>> Start EXCERPTED DATA

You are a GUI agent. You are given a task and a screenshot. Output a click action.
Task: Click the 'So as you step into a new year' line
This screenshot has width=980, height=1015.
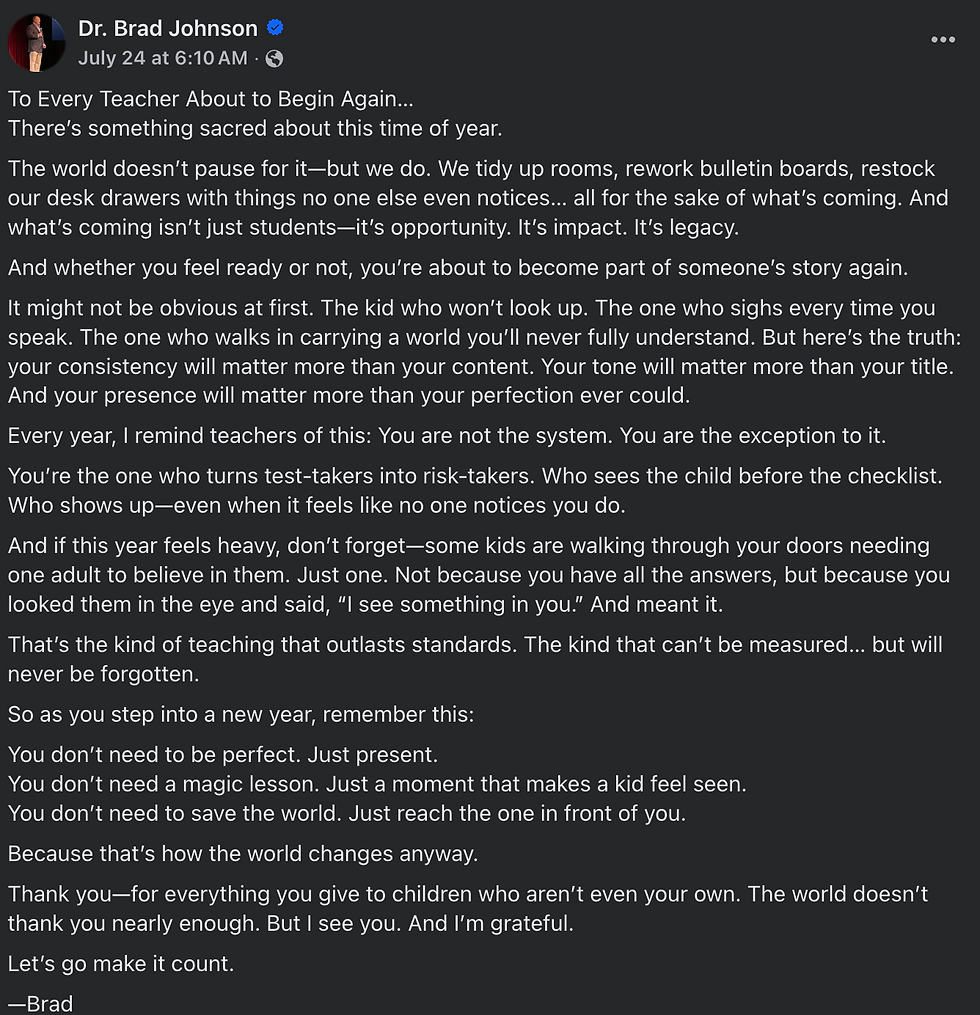[x=241, y=715]
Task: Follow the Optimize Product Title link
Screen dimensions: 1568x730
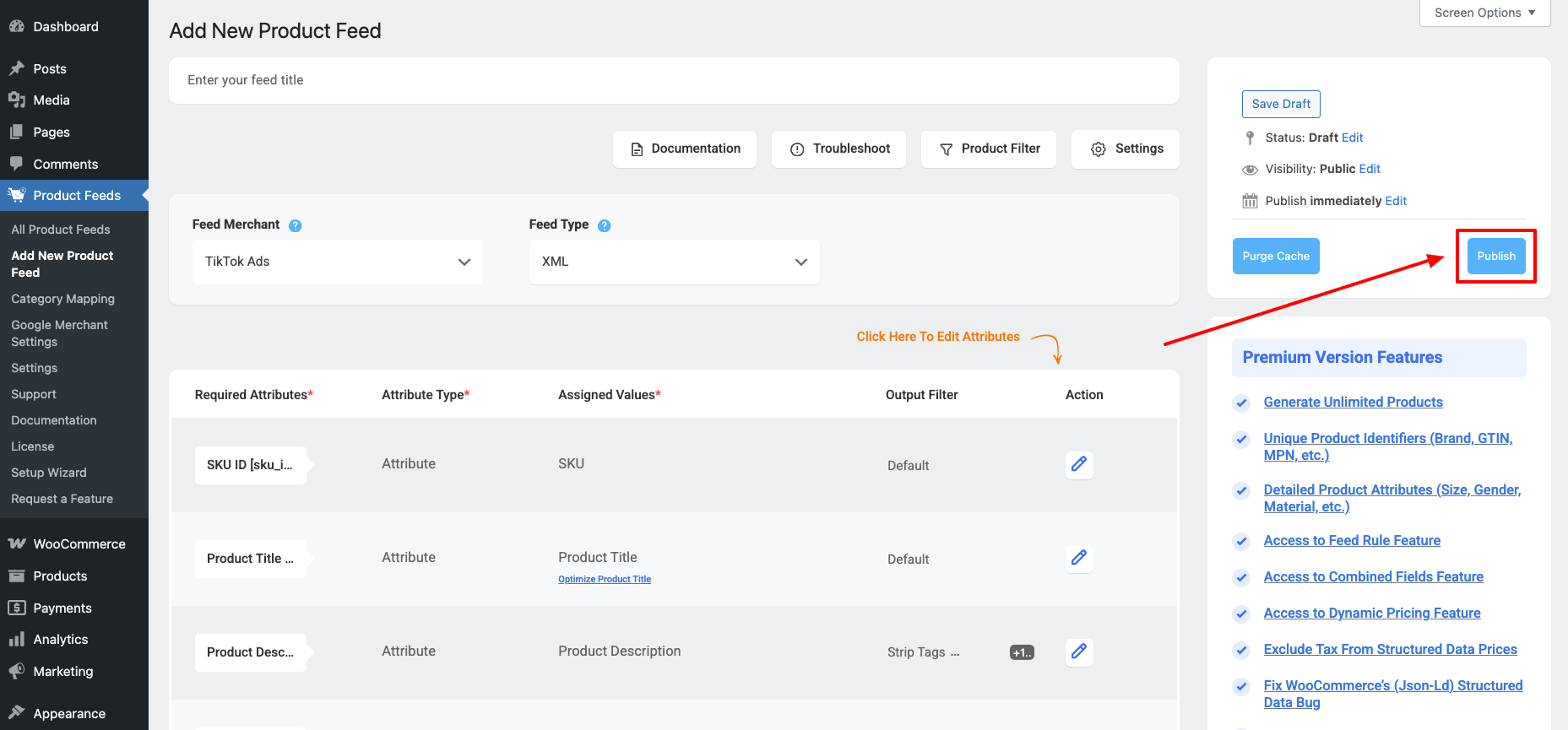Action: pos(605,579)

>> End EXCERPTED DATA

BRIEF: Please set out every line of the rows above as a Markdown table with the columns No. and Text, numbering each line and skipping blank ones. Leave the pictures out of the answer.

TASK SOLUTION:
| No. | Text |
|---|---|
| 1 | You are a GUI agent. You are given a task and a screenshot. Output a click action. |
| 2 | Task: Click the 'So as you step into a new year' line |
| 3 | This screenshot has width=980, height=1015. |
| 4 | [x=241, y=715] |
| 5 | Task: Follow the Optimize Product Title link |
| 6 | Screen dimensions: 1568x730 |
| 7 | Action: pos(605,579) |